The shock after the horror collapse of a beach bar in Palma de Mallorca is deep among locals and tourists. Sad result: four fatalities and 14 injured. An eyewitness tells FOCUS online how he experienced the tragedy. And nine people from Duisburg could almost have been among the victims themselves.

The scene that presents itself to Mallorcans and numerous tourists 24 hours after the horror accident on Friday evening in Palma de Mallorca makes everyone who approaches the metal fence in front of the closed “Medusa Beach Bar” shudder.

Eyes wander from the half-full drinks bottles still on a table on the first floor down to the wooden legs. They, in turn, are only a few centimeters away from the point where the concrete ceiling of the terrace broke off over a length of six or seven meters on Thursday evening at 8.30 p.m. and apparently crashed down onto the terrace on the ground floor with at least a dozen people.

Nothing can be seen from the terrace where various people are said to have eaten at tables other than a black, angular hole. The floor of the ground floor terrace was torn into the depths of the basement just a few moments after the concrete ceiling fell. The result: four dead, including two German tourists aged 20 and 30, 14 people were injured, nine of them seriously.

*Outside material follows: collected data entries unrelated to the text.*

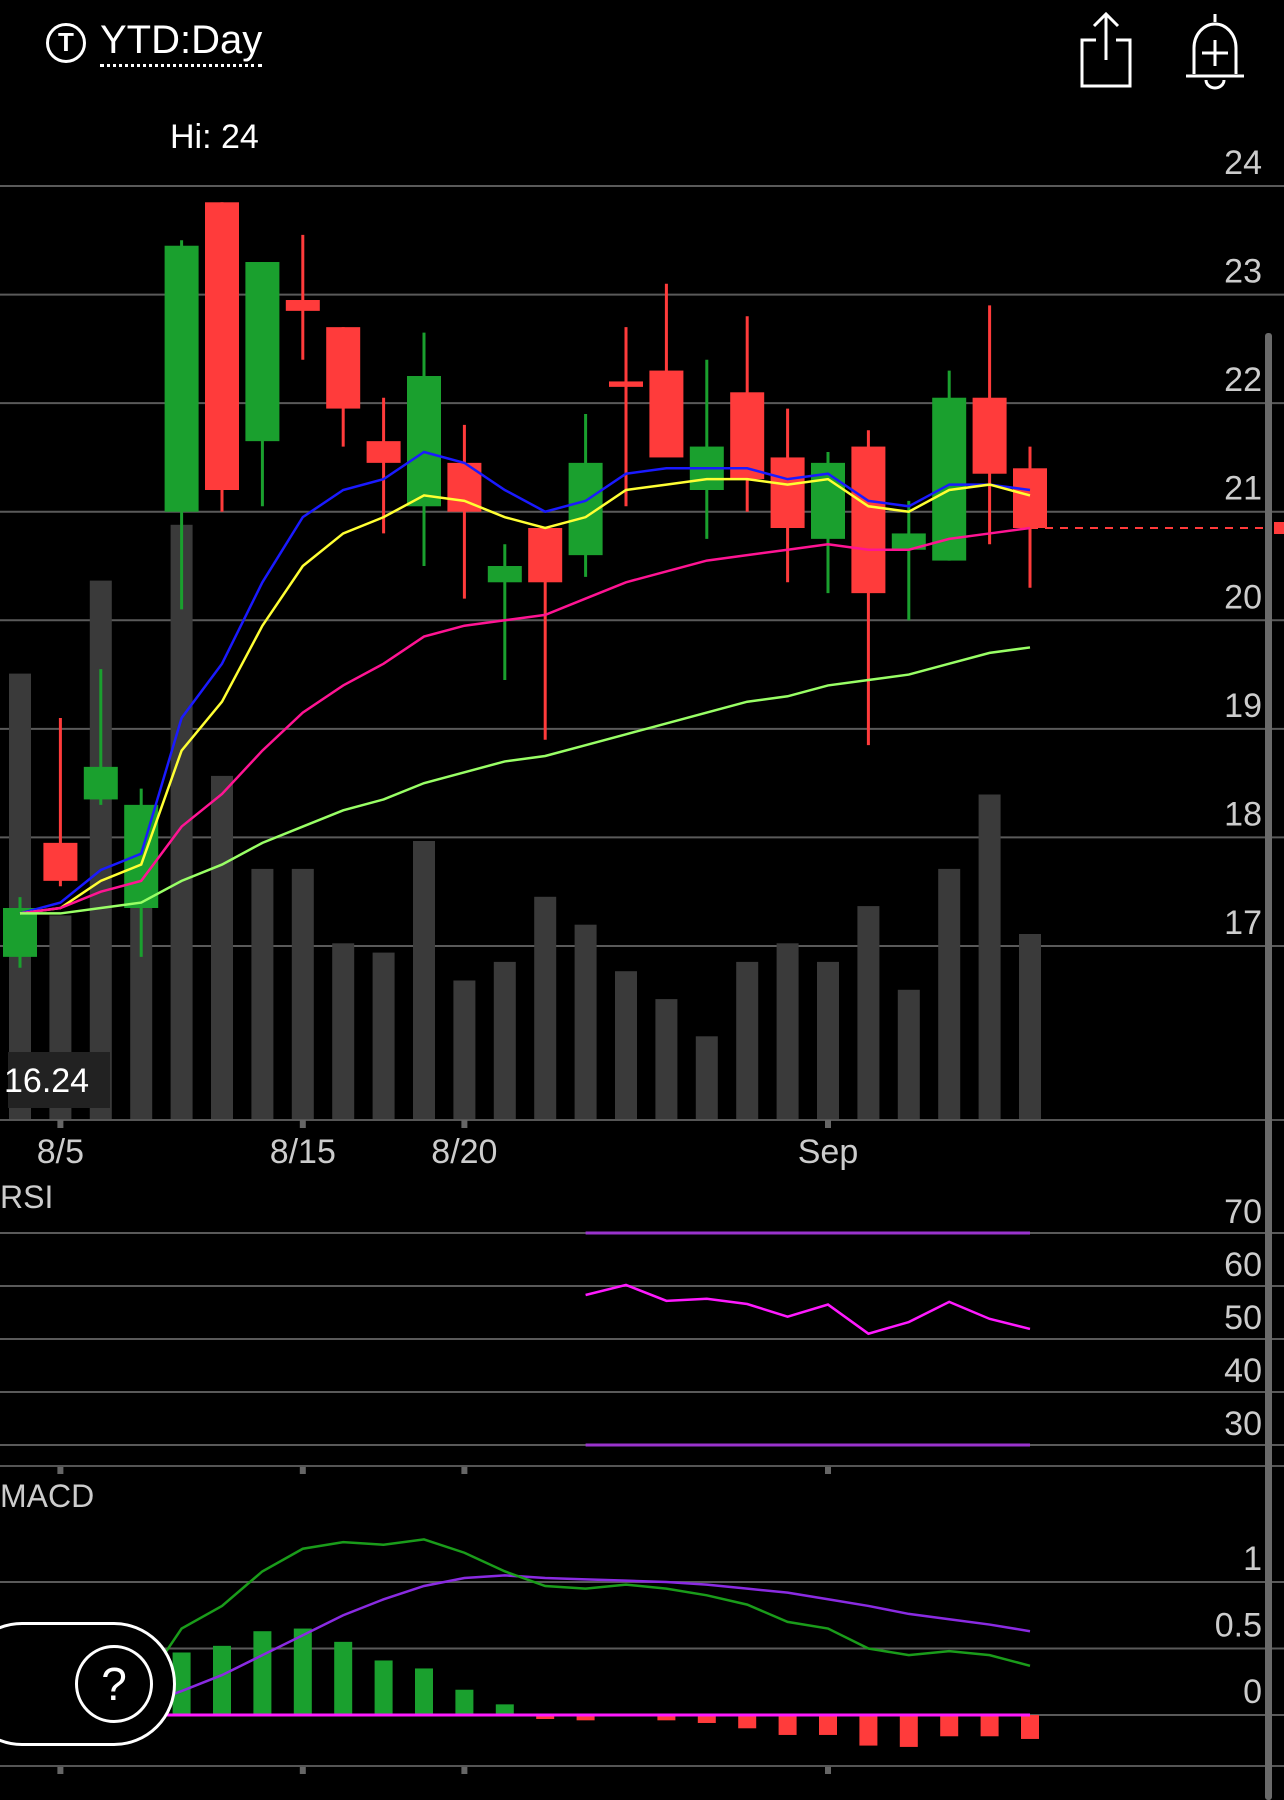  Describe the element at coordinates (1243, 597) in the screenshot. I see `price-tick-label: 20` at that location.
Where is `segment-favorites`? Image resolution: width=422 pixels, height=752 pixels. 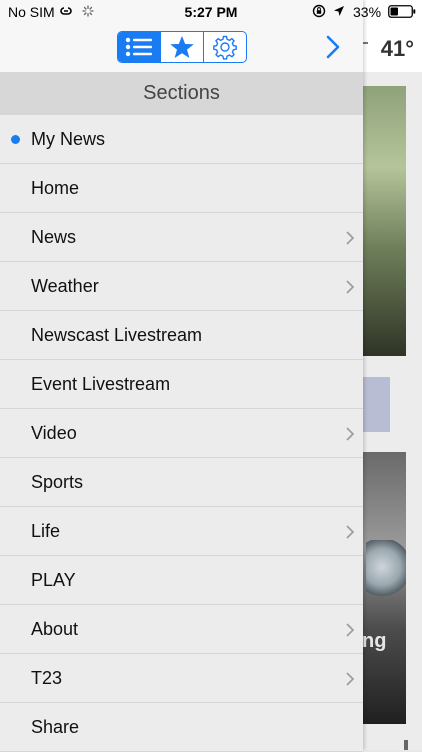 segment-favorites is located at coordinates (182, 47).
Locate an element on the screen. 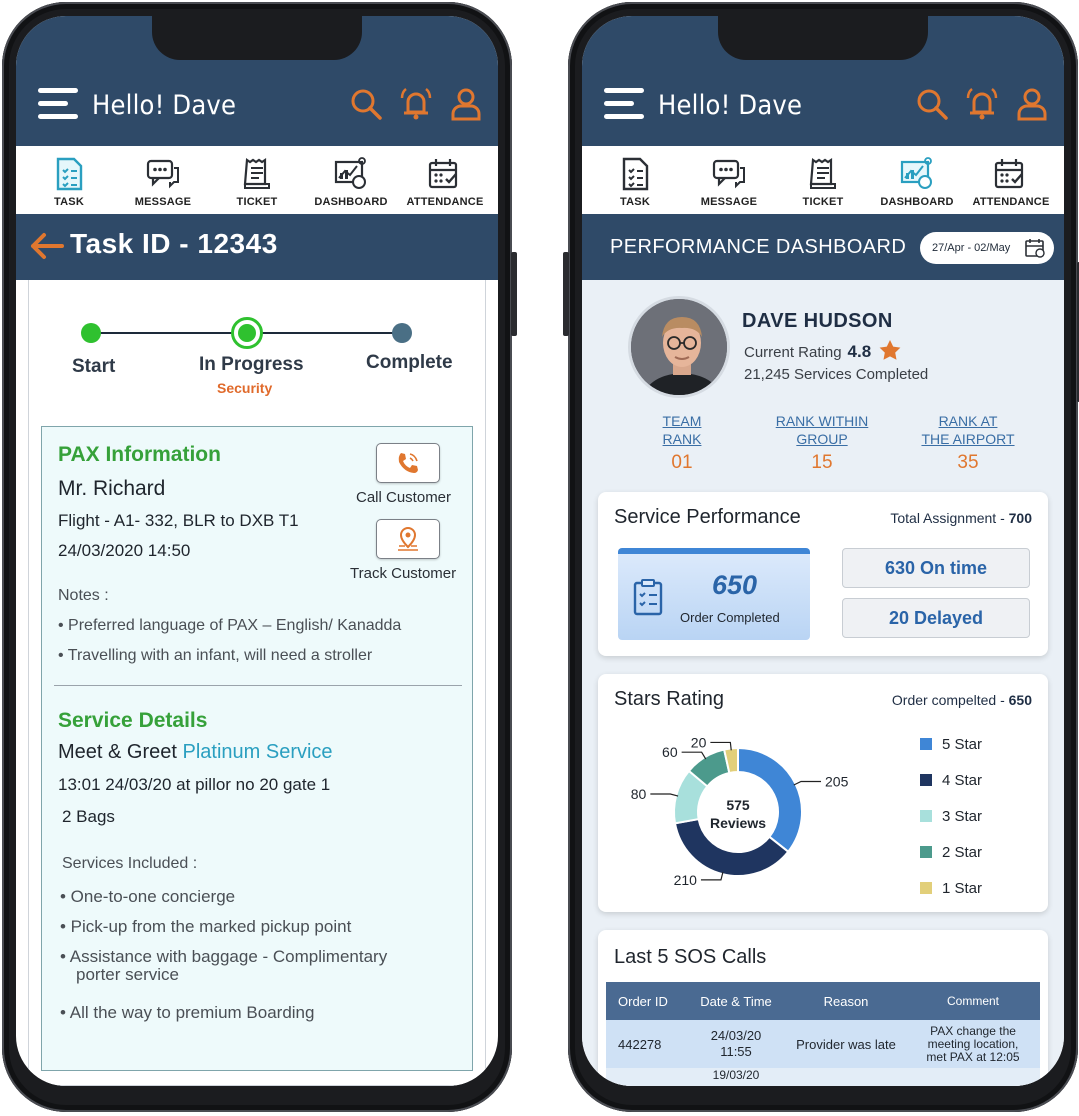 This screenshot has height=1116, width=1079. row-reason is located at coordinates (846, 1077).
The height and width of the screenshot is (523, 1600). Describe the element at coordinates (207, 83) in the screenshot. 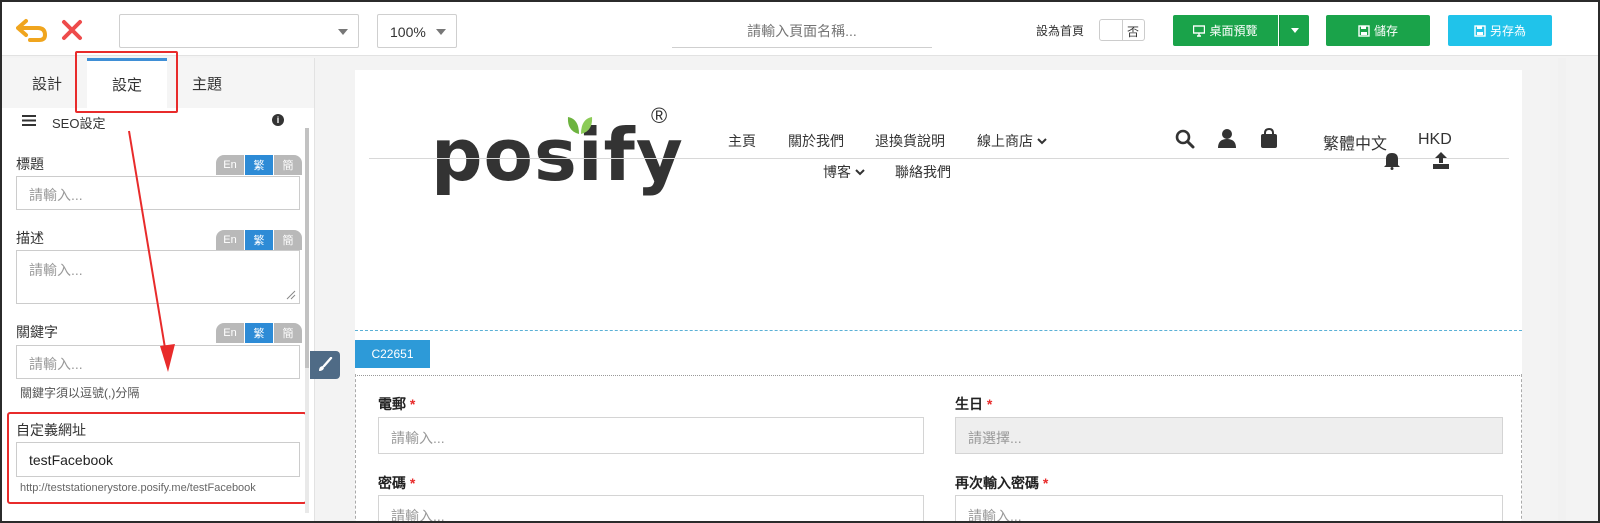

I see `tab-theme: 主題` at that location.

One person who saw the disaster with his own eyes is Raul. He runs a drinks and candy store two doors to the left of the beach bar. “At half past eight I suddenly heard a huge bang and immediately ran outside. When I looked at the beach bar, I saw some parts of the terrace on the first floor crashing onto the terrace below, burying various guests. A few moments later, the ground floor terrace collapsed with another bang,” says Raul, who is a popular conversation partner that evening.

The shock is still evident on Raul’s face as he recovers from all the conversations at the checkout in his store. “It was a terrible sight, it all happened very quickly.” He and others present immediately called the fire department, which was there four or five minutes later and immediately brought the first injured people to safety on the street.

One of the many passers-by who stop by this well-known bar on this Friday evening is called Sedin and comes from Duisburg. Sedin and his eight Duisburg friends, all in their 30s, look wordlessly at the huge chunks of concrete in front of the house, shattered wood and a splintered neon sign. Then someone says, “Man, we almost sat there!”

Asked by the reporter whether they had already been to the “Medusa Beach Bar,” Sedin replied: “We were all passing here last night around 7:30 p.m. when a waiter called out to us from upstairs: ‘Hey guys, come up and eat with us !’ But we then decided differently and ate in a restaurant a little further up Playa de Palma.”

However, they only found out about the accident from his wife much later in the evening. “She sent me a WhatsApp from Germany and asked if I was okay. I replied, ‘What do you mean?’ And then we were blown away when she sent us a video and we saw where it was.”

Many older Mallorquins talk about the quality of these old, mostly only two-story houses that stand between six or seven-story hotels directly on the sea promenade. “These are old houses that were supposed to have been built around 70 years ago,” says a lady with brown-colored hair and a dark blue blouse. “The quality is probably not the best. And the rest is done here by the sea with its salt, which simply eats everything.”

The Mallorcan authorities are now checking whether the restaurant can provide evidence of all official approvals for structural changes and the necessary operating licenses, Oscar Fidalgo, regional minister for urban planning, announced to the newspaper “Diario de Mallorca” on Friday.

When a middle-aged man happens to walk past the older woman as she talks about the buildings and the salt of the sea, the wiry, tanned man stops. At first glance, he doesn’t look much different from many other men who wear a T-shirt and shorts. But instead of sandals, he wears dusty work shoes with reinforced toes and a pencil behind his ear.

And then he takes a swing. “I work for myself in the construction industry and have been in many houses like this. And I can tell you two things about that. First: These houses have all the permits, because the owners have to show them before anything structurally changes. The second thing is that everything is simply approved here, regardless of whether it is good or bad.”

Then he turns around, points pointedly to the beach bar behind the bridle with the banner “Policia Local” and then turns back to the lady: “And what we see here fits exactly with the result of this method “The consequences of which no one cares about in the end,” the man complains angrily and moves on.